PASSAGE:
There are also reports that they have gotten allegedly "delinquent" accounts from, say, Verizon, that Verizon has verified to consumers as paid with no balance owed, yet have refused even during conference calls with Verizon customer service employees to admit that the clearly erroneous collection account is in error.
The above practices are deceptive, as they misrepresent the actual original account information (and thus the "status of the debt", in FDCPA terms) and might lead consumers to believe the account was actually in their name and owed by them. Combined with widely reported use of deceptive validation letters and talk-offs by AFNI employees, apparently to divert consumer attempts at validation, such practices are likely to result in losses by consumers due to fraud.
About a year ago, one of their routine validation response letters was found to be deceptive by a federal judge in a 3 state class action lawsuit. In addition, the Minnesota Attorney General sued them in 2008, and despite reaching a settlement, is again investigating complaints of erroneous billing of Minnesota residents, over alleged Qwest accounts.
If you are really finally tired of them, then get an attorney, so they stop getting a free ride. FDCPA and FCRA allow courts to award damages AND attorney fees, so find an attorney willing to take such cases on contingency. You might try www.naca.net
My son had a phone with them , they are trying to collect the balance form me, he is 30 years old!!!
If your son had a Verizon account in his name, but now AFNI is sending you bills in your name which is different from his name, that would be consistent with skip-tracing your son's address to others with that address and trying to bill them.
They have been caught making these "mistakes" many times.
Check your credit reports, as they routinely post damaging information even for "accounts" as bogus as this.
If you pay them for some "debt" you never owed, you will get stuck with credit damage, possibly for the next 7 years. You can sue them violating FDCPA (deceptive collection), and for damaging your credit. Both FDCPA and FCRA allow courts to award damages and attorney fees, so there are attorneys who take such cases on contingency.
You might try www.naca.net to find an attorney in your state.

COLLECTED DATA:
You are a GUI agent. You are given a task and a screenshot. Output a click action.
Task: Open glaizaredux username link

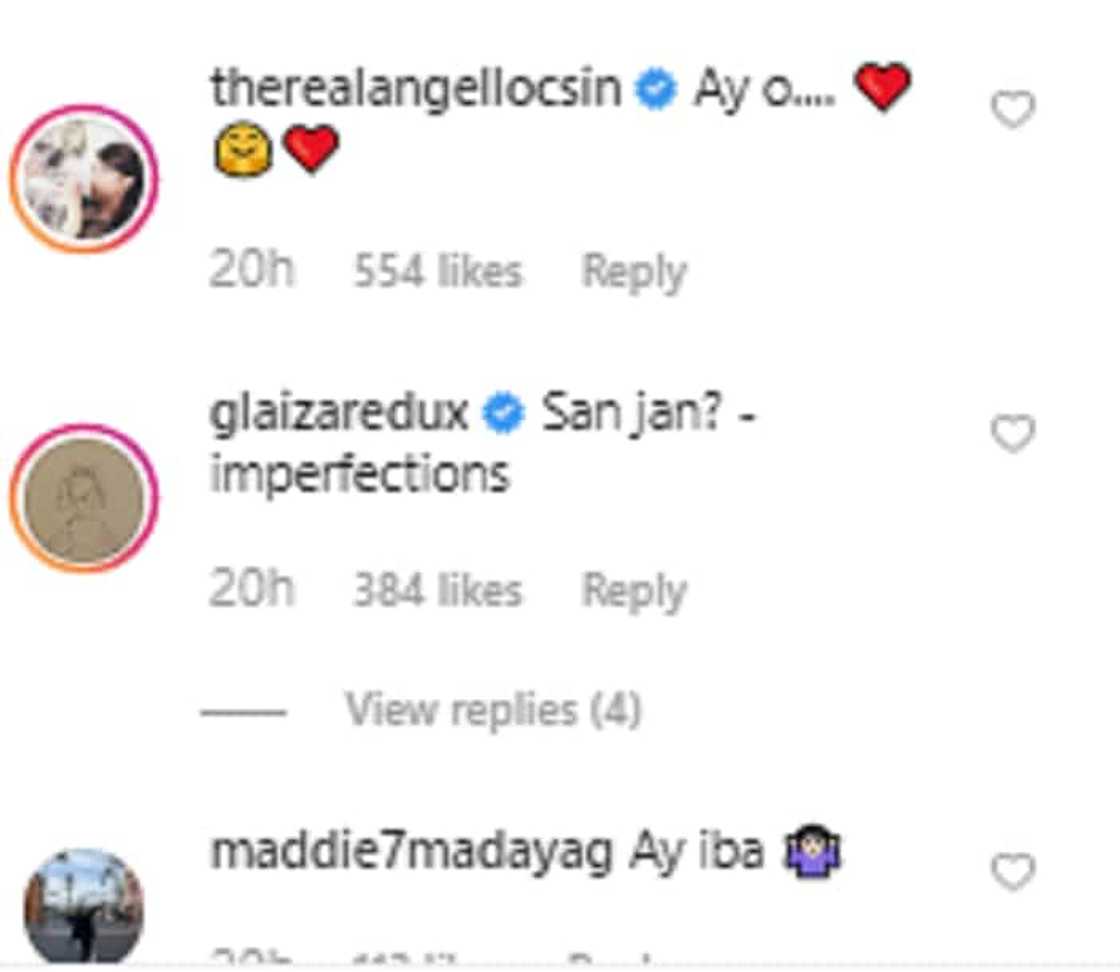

COMPLETE THE FOLLOWING:
1: According to the post on AFNI's debt collection practices, who sued AFNI in 2008?
2: Take the post on AFNI's debt collection practices further, continuing from its final sentence.

RESPONSES TO THE EXERCISE:
1: The Minnesota Attorney General sued AFNI in 2008.

2:
the Vitriolic Virago who runs that cesspool, came a-rattling like a tambourine supposedly answering
BBB which i registered a consumer complaint about what was going on...... They have never notified me
or provided any information in what they are doing. Here..... With this in hand they went and flagged
the credit files with IN COLLECTION they yet to send me a proof it is my debt and they are the owner
of the bill.......read and laugh people.... THIS is a Proof how accurate they are. Afni is a cesspool
obviously really big chunks rise to top!
June 27, 2011
Dispute Resolution
Case Manager/Business Practices
BBB Complaint Department
bbb@heart.net
RE: Mr.XXXXXXXXXXXXXX
Afni, Inc. Account xxxxxxxxxxx; Verizon Account 4497149526873
This is in response to your letter to Afni, Inc., regarding the above referenced matter. We appreciate your assistance in bringing our consumer's concerns to our attention. In that regard, on or about March 2001, AT&T notified Afni the above referenced account remained due and owing from Mr. xxxxxxxxx This account was established on March 1, 2008 and was considered delinquent by the creditor on October 24, 2008. The service address for the account was his still-current address.
According to their logic ATT came to tell them in march 2001 that I will establish a service on
March 1, 2008 which they (the ATT) will consider delinquent on October 24, 2008
These kinds of morons give a bad name to morons..... will they get a penny? not during the
lifetime of that old bag!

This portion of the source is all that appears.